▶ **EXERCISE DATA**
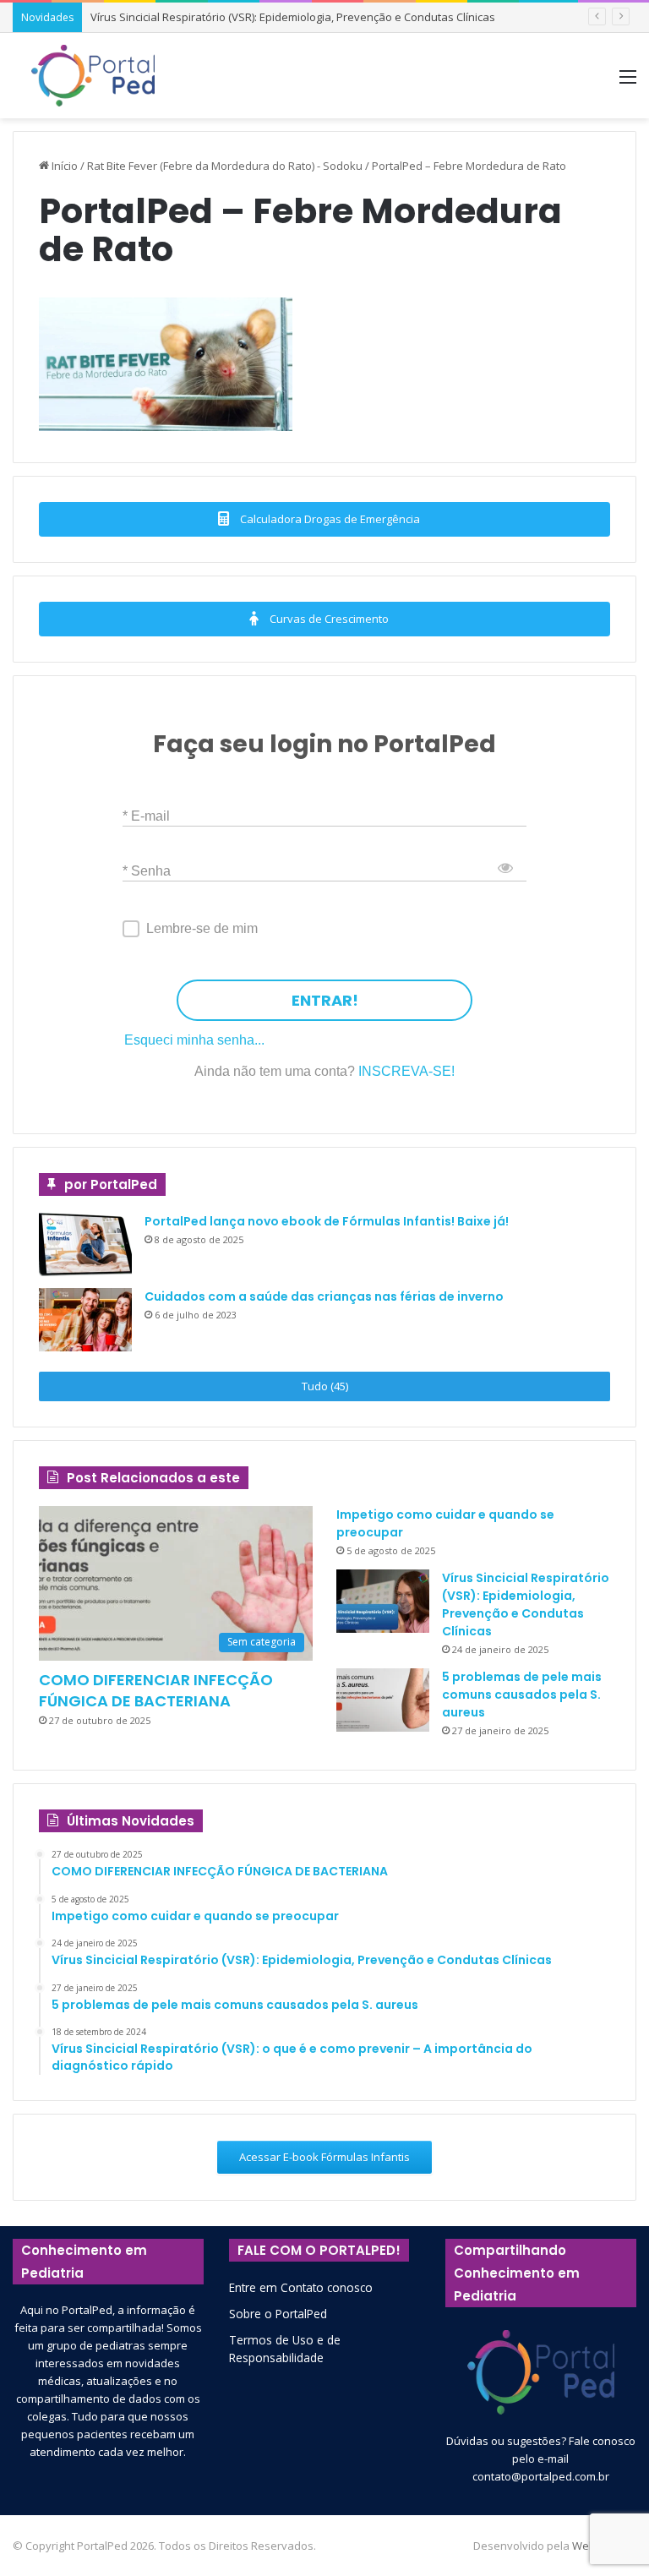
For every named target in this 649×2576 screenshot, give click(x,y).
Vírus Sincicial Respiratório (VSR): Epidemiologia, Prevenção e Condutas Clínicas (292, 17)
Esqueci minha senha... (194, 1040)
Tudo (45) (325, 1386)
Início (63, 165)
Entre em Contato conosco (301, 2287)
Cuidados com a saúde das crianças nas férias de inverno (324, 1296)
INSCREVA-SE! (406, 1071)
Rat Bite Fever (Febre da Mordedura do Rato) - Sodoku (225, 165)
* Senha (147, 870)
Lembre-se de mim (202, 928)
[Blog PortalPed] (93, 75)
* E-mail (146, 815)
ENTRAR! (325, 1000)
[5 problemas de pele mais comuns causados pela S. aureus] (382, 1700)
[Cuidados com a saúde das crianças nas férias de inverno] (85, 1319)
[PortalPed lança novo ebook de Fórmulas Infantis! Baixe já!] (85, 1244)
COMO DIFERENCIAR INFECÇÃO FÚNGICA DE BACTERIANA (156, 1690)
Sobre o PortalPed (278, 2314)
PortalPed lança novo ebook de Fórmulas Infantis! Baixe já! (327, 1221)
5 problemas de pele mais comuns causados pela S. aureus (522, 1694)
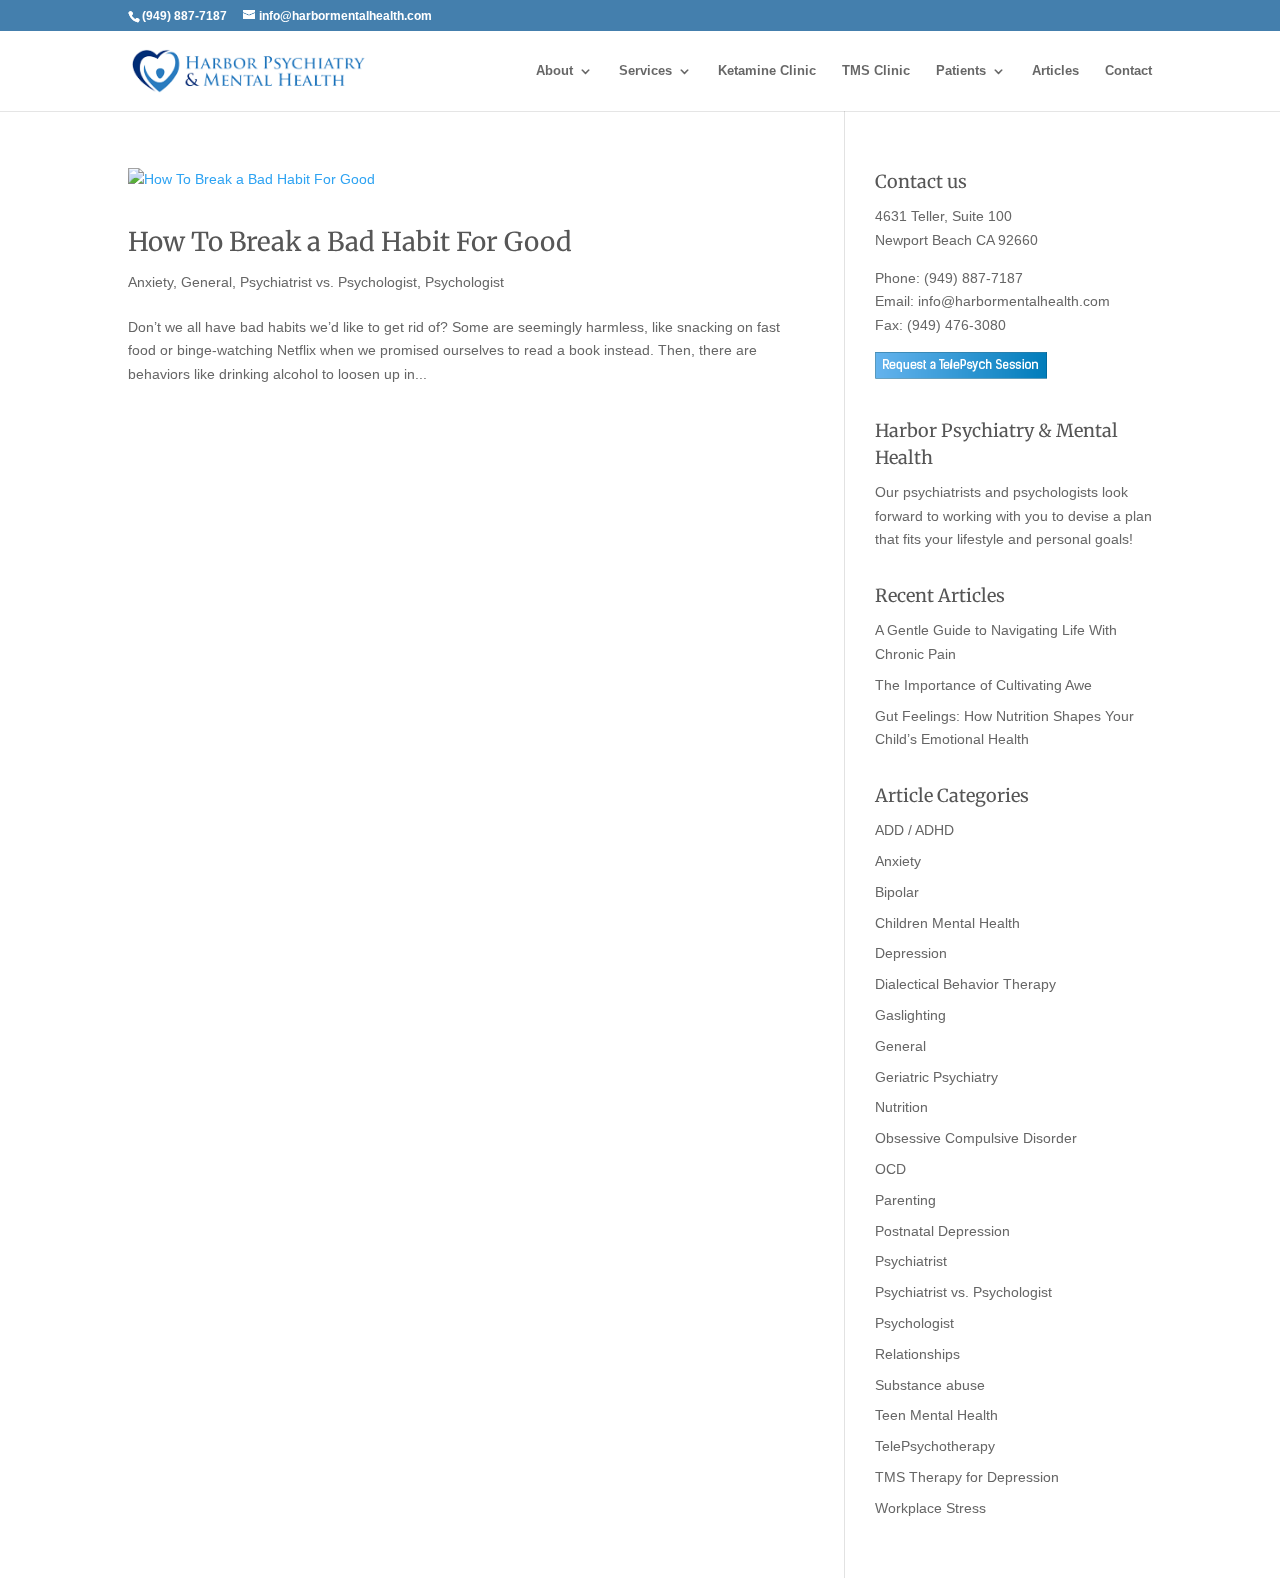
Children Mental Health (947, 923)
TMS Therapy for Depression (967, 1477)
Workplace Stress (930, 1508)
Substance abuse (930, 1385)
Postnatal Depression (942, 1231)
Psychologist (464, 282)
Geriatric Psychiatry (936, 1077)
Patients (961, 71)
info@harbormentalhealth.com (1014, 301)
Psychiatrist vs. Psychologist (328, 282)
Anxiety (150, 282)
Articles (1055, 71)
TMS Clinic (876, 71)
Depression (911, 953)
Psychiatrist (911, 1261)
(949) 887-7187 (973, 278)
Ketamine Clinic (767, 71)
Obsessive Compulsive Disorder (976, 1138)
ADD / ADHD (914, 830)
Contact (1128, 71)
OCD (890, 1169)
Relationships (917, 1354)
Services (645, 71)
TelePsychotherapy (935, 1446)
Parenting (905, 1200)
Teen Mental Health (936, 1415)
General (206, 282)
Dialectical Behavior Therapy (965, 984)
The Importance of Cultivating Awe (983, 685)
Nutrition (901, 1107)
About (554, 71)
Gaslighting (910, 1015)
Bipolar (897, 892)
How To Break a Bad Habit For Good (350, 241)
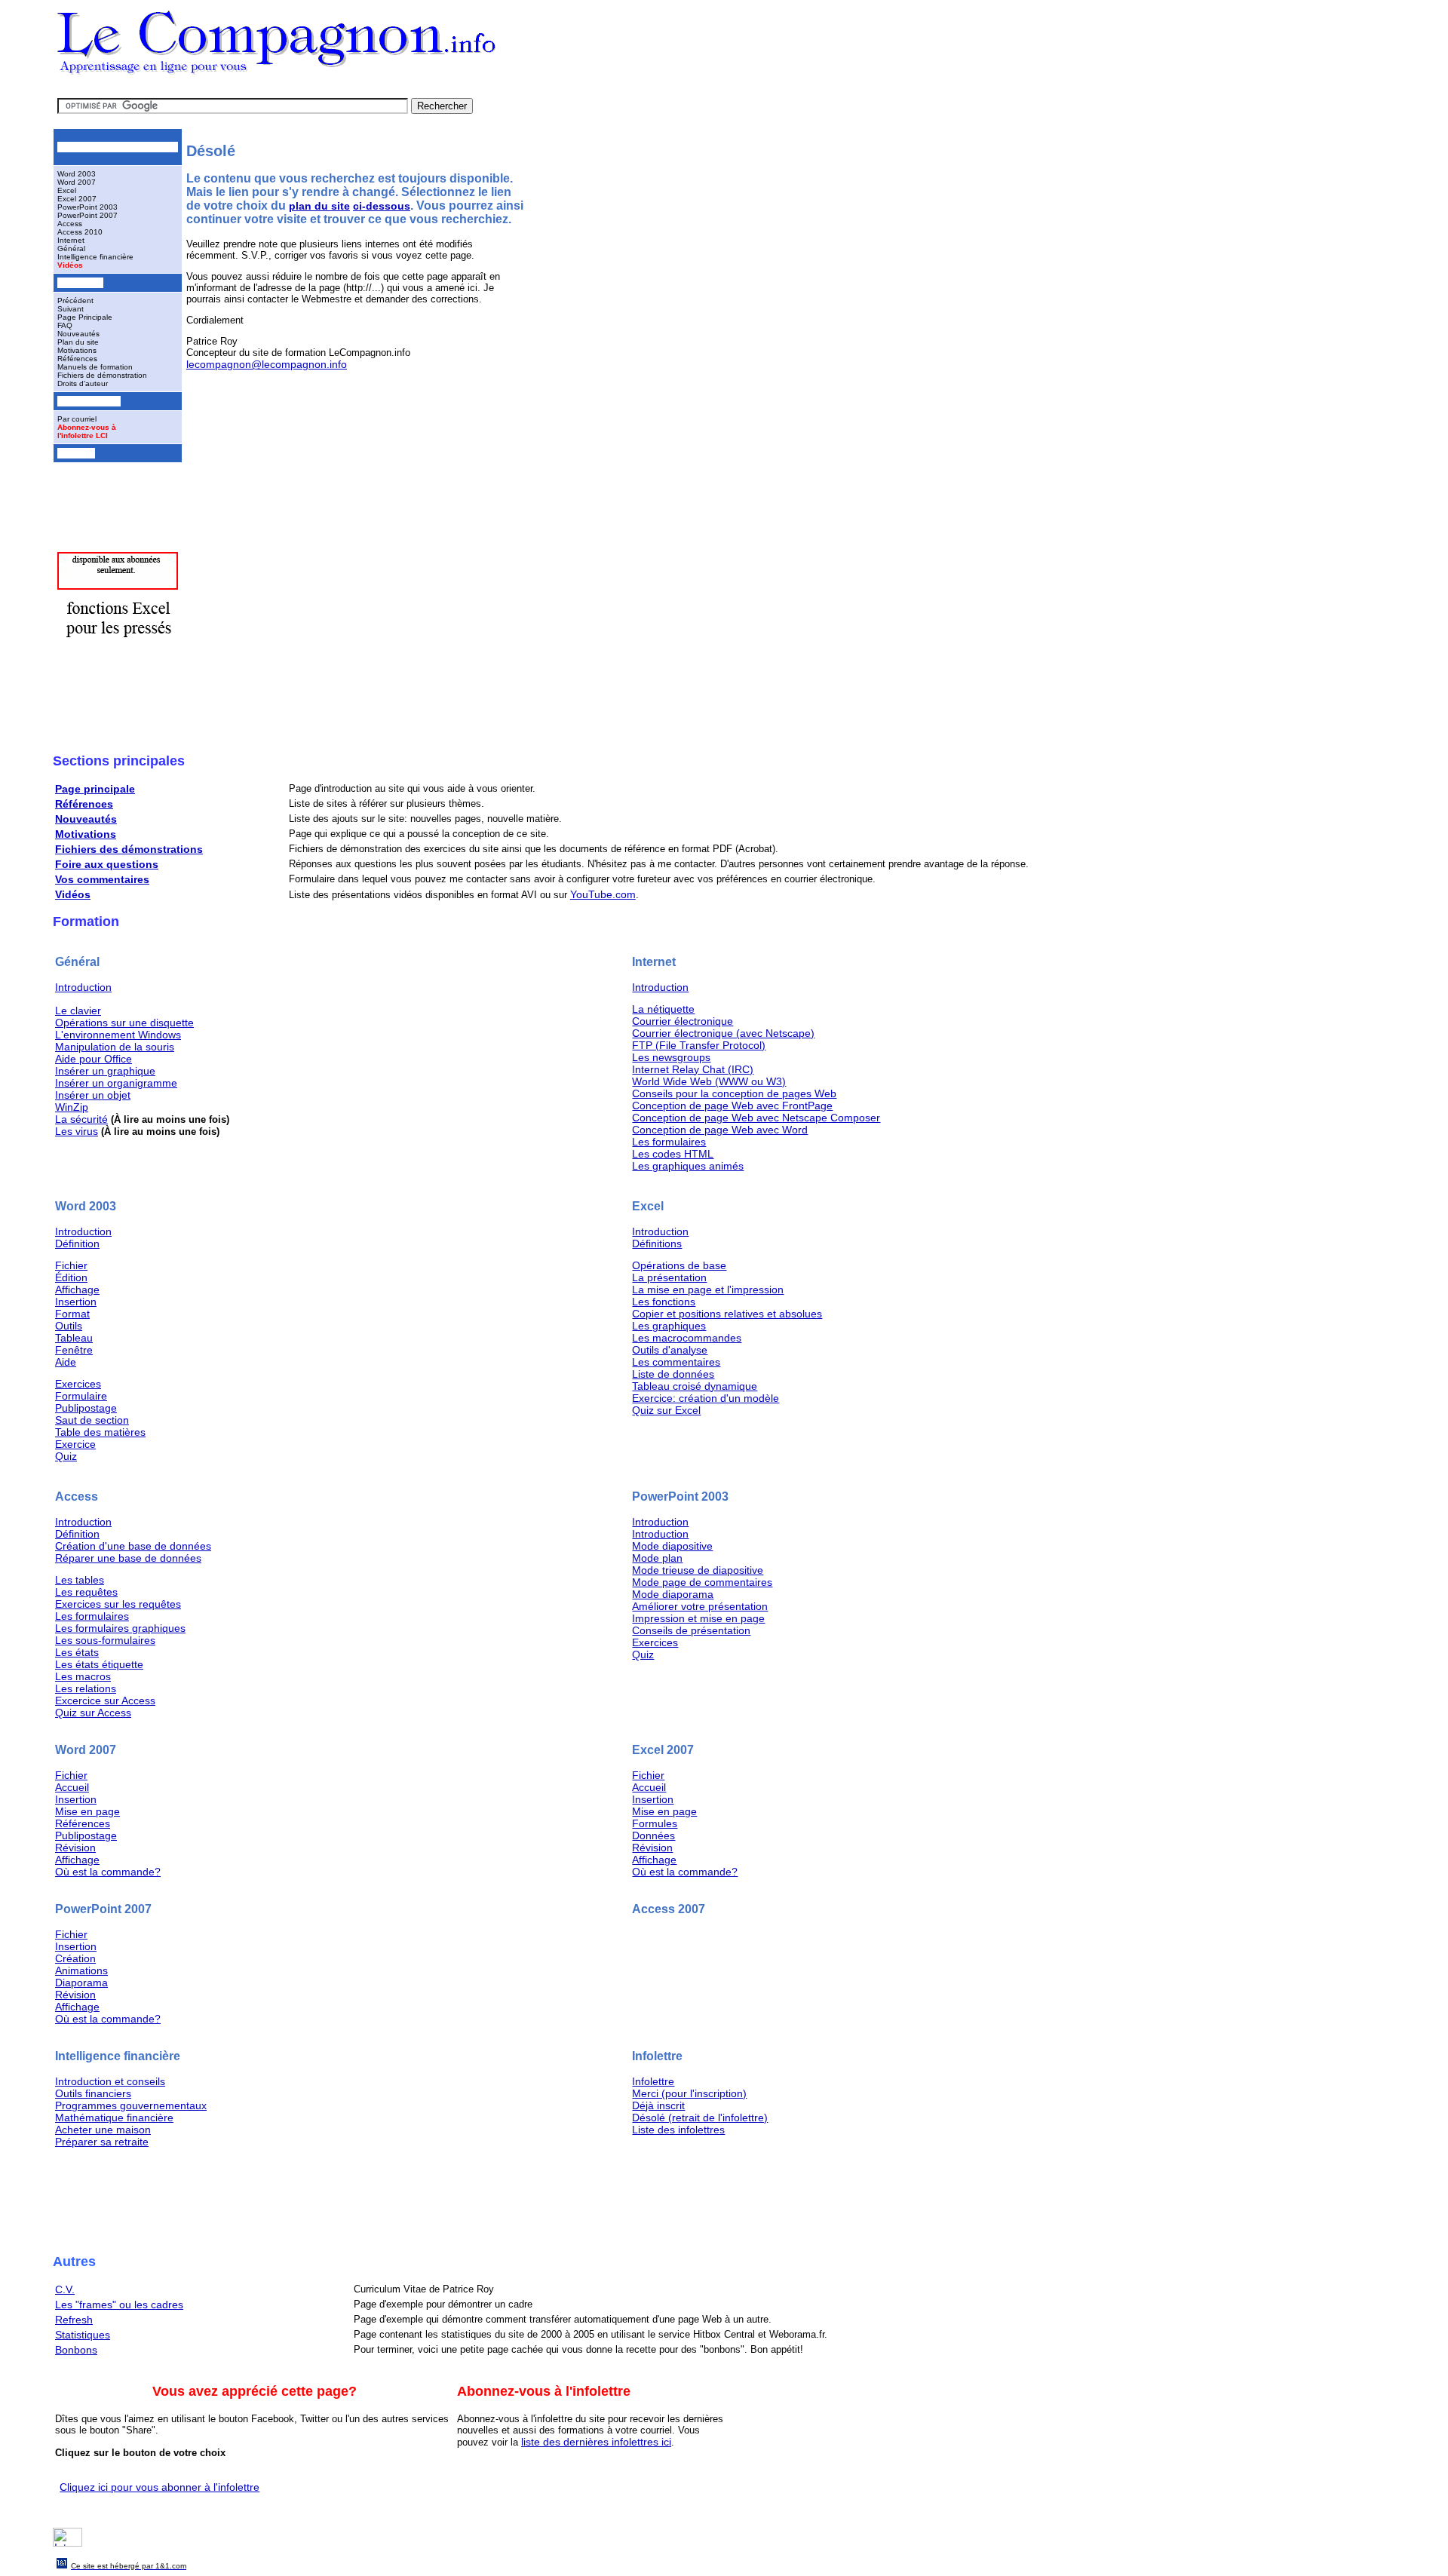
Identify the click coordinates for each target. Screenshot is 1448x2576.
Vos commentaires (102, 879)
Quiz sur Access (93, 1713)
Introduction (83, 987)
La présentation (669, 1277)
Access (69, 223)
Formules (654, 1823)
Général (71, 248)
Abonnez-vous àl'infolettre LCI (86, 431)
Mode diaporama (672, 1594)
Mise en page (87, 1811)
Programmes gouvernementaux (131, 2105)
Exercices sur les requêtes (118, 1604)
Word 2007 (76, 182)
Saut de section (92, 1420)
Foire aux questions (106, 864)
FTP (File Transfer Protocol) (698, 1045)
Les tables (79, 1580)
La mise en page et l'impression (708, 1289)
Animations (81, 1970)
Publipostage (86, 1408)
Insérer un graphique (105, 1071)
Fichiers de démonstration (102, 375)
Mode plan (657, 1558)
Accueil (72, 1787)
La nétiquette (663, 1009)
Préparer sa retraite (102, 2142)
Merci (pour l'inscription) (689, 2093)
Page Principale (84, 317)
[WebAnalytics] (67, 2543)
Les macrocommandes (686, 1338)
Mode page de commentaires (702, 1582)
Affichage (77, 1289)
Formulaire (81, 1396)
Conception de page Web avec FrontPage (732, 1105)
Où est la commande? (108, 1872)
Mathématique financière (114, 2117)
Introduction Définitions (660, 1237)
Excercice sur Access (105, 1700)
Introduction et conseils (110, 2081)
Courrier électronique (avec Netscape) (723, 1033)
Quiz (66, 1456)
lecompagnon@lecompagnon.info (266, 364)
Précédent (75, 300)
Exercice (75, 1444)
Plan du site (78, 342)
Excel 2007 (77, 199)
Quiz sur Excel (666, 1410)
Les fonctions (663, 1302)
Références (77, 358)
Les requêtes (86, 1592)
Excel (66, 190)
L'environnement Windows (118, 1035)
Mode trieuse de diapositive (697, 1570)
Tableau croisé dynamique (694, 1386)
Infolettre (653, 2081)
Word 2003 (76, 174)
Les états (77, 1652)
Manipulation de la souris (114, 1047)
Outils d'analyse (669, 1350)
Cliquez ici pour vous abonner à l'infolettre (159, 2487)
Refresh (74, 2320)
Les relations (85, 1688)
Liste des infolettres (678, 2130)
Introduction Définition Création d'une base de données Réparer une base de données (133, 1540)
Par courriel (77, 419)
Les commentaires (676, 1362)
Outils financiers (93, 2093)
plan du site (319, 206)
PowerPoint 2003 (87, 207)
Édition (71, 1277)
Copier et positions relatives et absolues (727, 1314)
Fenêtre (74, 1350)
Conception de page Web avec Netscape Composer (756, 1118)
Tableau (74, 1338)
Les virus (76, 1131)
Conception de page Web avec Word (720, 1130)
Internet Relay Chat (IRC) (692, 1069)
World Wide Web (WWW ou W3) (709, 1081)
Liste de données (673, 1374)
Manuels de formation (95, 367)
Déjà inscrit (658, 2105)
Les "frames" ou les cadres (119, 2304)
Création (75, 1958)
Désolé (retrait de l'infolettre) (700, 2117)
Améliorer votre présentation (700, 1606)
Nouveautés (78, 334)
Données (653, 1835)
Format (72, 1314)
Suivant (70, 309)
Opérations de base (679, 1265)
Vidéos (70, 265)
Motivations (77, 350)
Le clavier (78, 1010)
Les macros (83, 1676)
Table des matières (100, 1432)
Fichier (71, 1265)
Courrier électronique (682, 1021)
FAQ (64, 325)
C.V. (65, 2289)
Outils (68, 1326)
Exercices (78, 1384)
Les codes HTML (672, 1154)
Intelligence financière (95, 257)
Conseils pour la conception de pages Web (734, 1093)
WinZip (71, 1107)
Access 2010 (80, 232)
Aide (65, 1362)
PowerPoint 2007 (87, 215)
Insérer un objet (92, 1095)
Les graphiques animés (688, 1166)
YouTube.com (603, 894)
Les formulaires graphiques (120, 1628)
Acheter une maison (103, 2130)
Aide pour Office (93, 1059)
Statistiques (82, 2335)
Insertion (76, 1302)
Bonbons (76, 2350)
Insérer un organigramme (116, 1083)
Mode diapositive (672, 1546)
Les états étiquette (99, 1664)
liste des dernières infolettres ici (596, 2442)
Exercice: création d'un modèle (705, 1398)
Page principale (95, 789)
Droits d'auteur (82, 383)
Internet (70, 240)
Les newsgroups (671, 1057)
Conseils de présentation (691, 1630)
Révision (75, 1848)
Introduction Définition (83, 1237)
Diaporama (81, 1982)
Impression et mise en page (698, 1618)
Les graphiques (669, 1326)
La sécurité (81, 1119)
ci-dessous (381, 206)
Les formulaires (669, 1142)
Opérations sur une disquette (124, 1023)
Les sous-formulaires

▶ **EXERCISE DIRECTIONS**
Report every line of the records that contains the word "formulaires".

▶ **FINISHED EXERCISE**
Les formulaires graphiques (120, 1628)
Les formulaires (669, 1142)
Les sous-formulaires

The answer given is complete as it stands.